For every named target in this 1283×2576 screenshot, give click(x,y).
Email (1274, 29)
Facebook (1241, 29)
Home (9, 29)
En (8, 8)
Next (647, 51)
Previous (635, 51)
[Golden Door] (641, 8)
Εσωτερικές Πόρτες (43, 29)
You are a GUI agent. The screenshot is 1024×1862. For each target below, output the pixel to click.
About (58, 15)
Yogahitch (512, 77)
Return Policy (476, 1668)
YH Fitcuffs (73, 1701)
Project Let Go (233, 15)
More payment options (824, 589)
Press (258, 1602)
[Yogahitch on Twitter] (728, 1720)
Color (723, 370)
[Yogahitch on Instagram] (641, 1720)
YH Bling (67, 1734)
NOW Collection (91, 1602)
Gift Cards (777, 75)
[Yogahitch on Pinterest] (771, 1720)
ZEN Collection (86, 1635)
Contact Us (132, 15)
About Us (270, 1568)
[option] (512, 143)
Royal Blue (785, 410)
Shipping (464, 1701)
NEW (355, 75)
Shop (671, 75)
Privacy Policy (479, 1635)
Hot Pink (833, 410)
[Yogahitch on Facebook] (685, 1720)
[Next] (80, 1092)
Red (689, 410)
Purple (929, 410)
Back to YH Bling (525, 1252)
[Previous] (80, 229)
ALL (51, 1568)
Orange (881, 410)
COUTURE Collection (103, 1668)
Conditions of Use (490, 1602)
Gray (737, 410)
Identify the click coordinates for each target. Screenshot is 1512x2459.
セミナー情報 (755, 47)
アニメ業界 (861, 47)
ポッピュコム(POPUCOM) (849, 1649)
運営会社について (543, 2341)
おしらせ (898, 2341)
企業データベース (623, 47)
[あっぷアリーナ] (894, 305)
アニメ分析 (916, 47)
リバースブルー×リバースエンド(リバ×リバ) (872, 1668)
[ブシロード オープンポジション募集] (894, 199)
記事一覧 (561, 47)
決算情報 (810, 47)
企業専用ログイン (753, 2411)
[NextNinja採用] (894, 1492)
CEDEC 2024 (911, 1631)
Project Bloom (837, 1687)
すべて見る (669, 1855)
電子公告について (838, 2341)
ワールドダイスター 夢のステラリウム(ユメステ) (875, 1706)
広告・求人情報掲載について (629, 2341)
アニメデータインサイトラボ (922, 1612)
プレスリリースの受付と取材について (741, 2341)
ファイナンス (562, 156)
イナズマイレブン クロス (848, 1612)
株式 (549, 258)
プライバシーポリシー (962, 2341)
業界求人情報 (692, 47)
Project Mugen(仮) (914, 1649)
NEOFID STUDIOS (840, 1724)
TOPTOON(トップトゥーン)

What is needed: What should be returned is the run of lines from the first line of the material through the line containing "Εσωτερικές Πόρτες (43, 29)", exact and inclusive, and nothing else.

Solution to the problem:
For every named target in this 1283×2576 screenshot, give click(x,y).
Email (1274, 29)
Facebook (1241, 29)
Home (9, 29)
En (8, 8)
Next (647, 51)
Previous (635, 51)
[Golden Door] (641, 8)
Εσωτερικές Πόρτες (43, 29)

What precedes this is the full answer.